*What to do*: Starting with the line that contains "Open the photo info icon in status bar" and going on through the end of the records, write the lines out again with "status bar" changed to "toolbar" and everything else kept the same. Leave the pictures out of your answer.

*Task inputs*:
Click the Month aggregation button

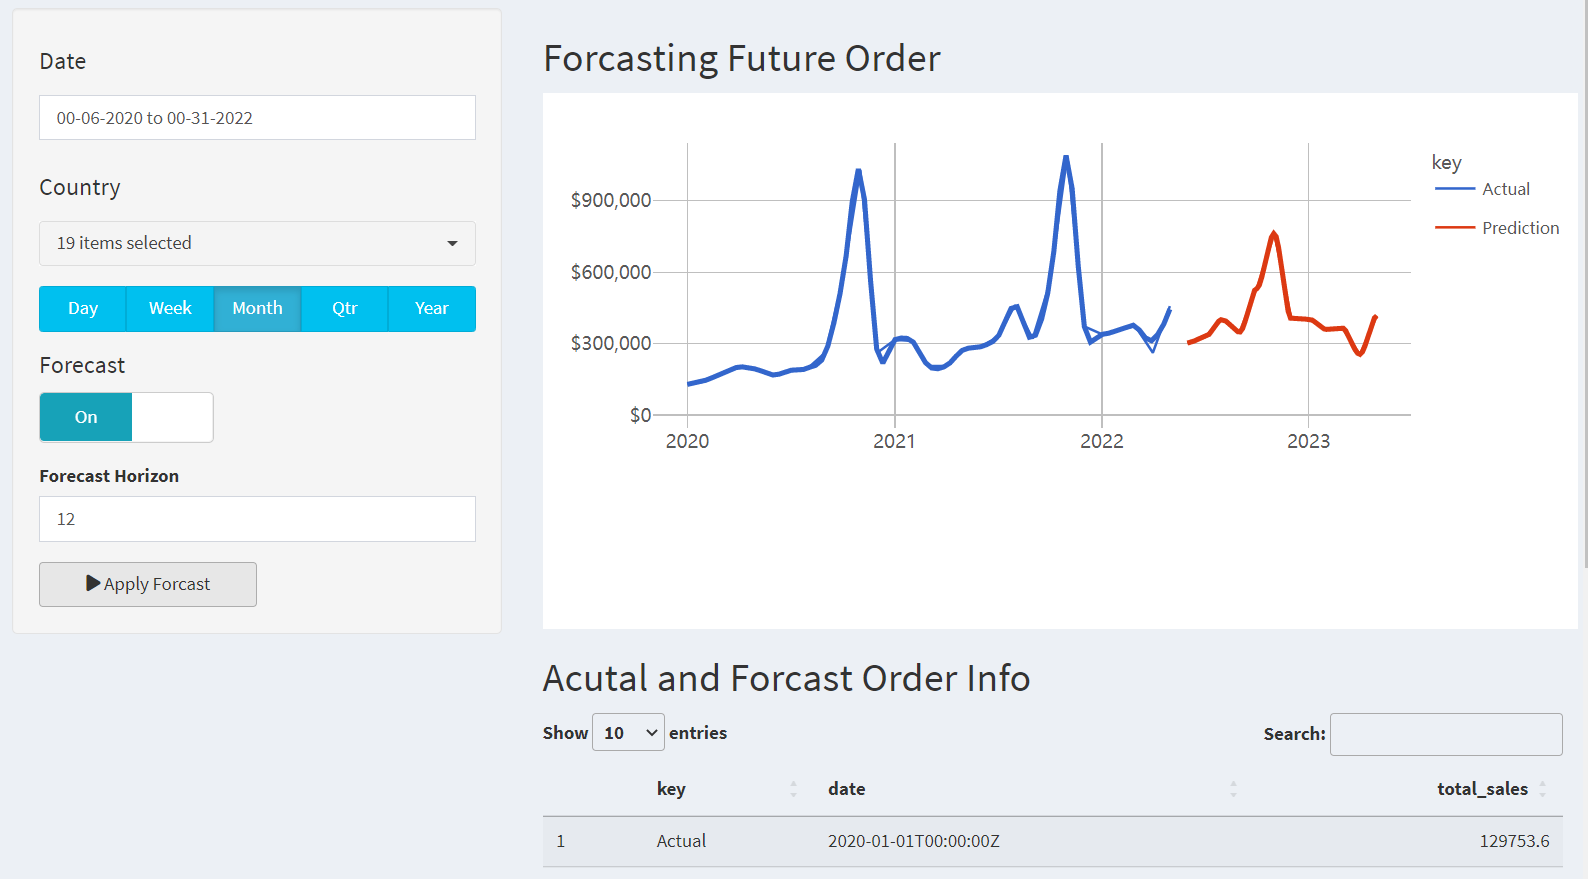[257, 308]
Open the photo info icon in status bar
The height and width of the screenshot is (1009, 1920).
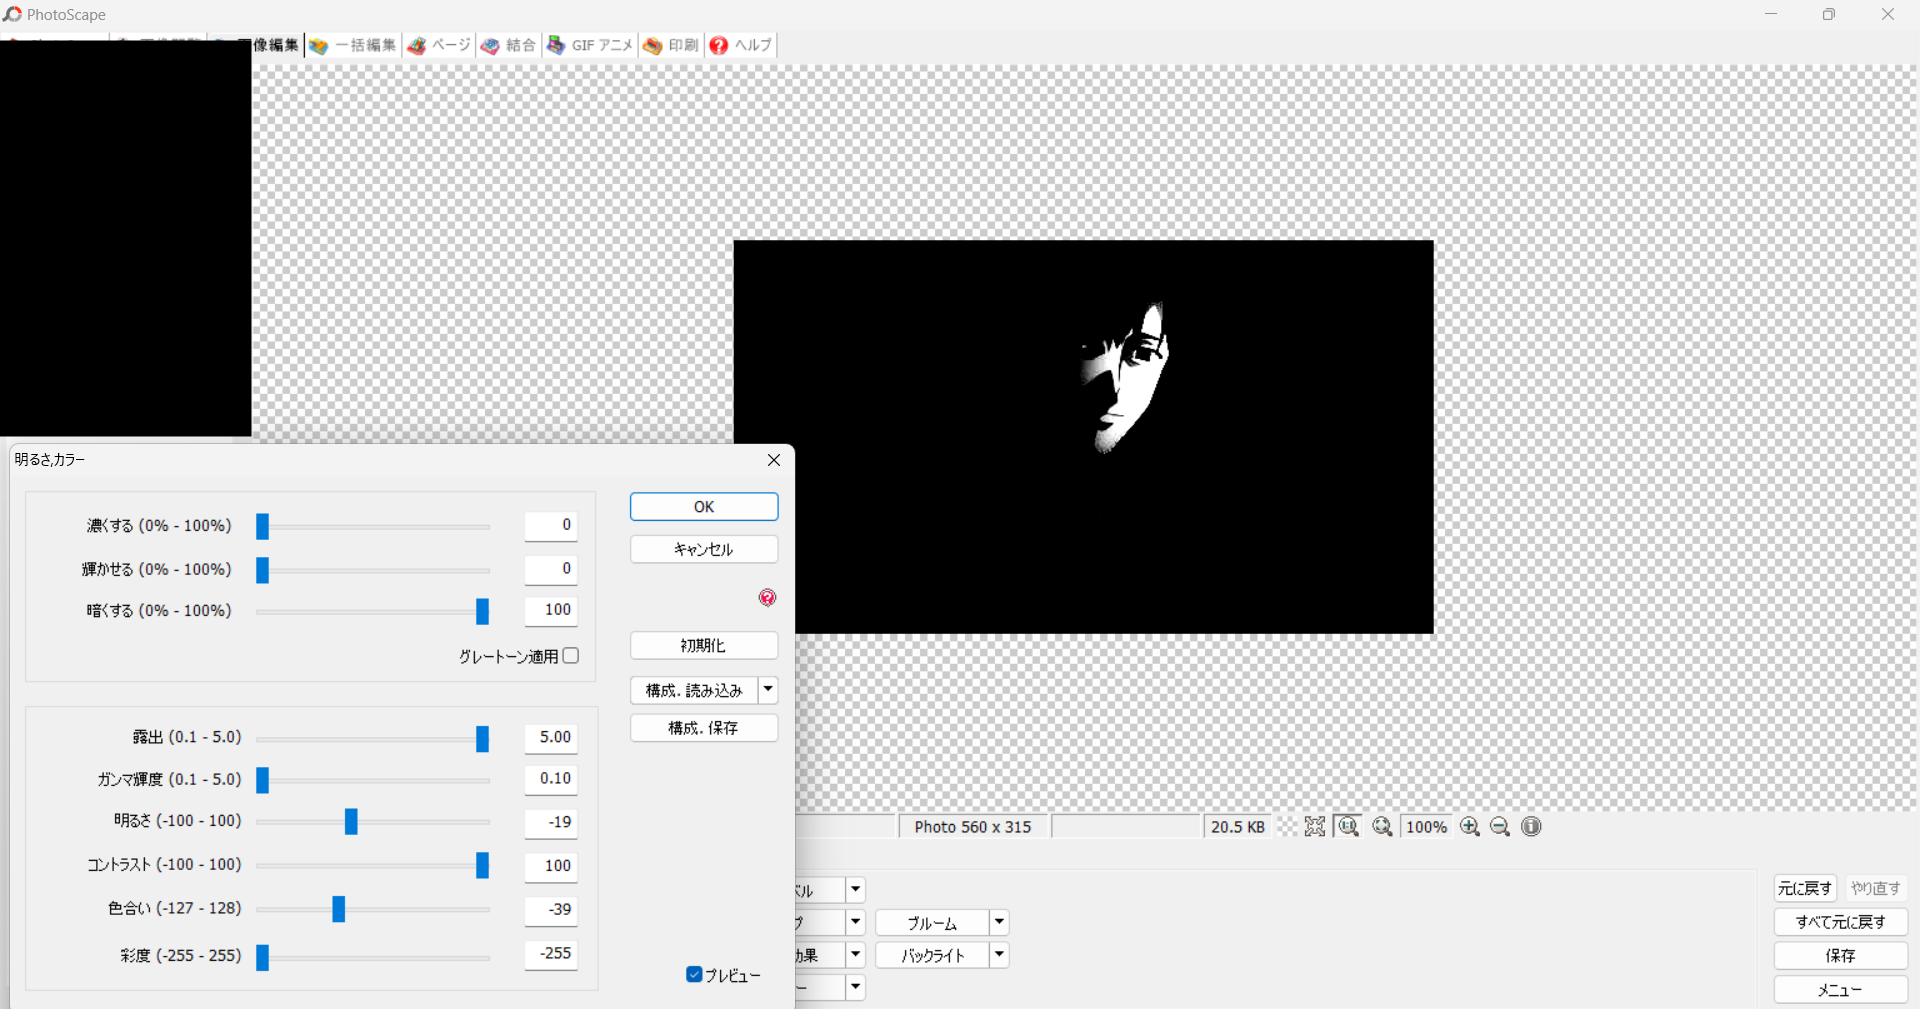pos(1531,827)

*Exercise response*:
Open the photo info icon in toolbar
The height and width of the screenshot is (1009, 1920).
pos(1531,827)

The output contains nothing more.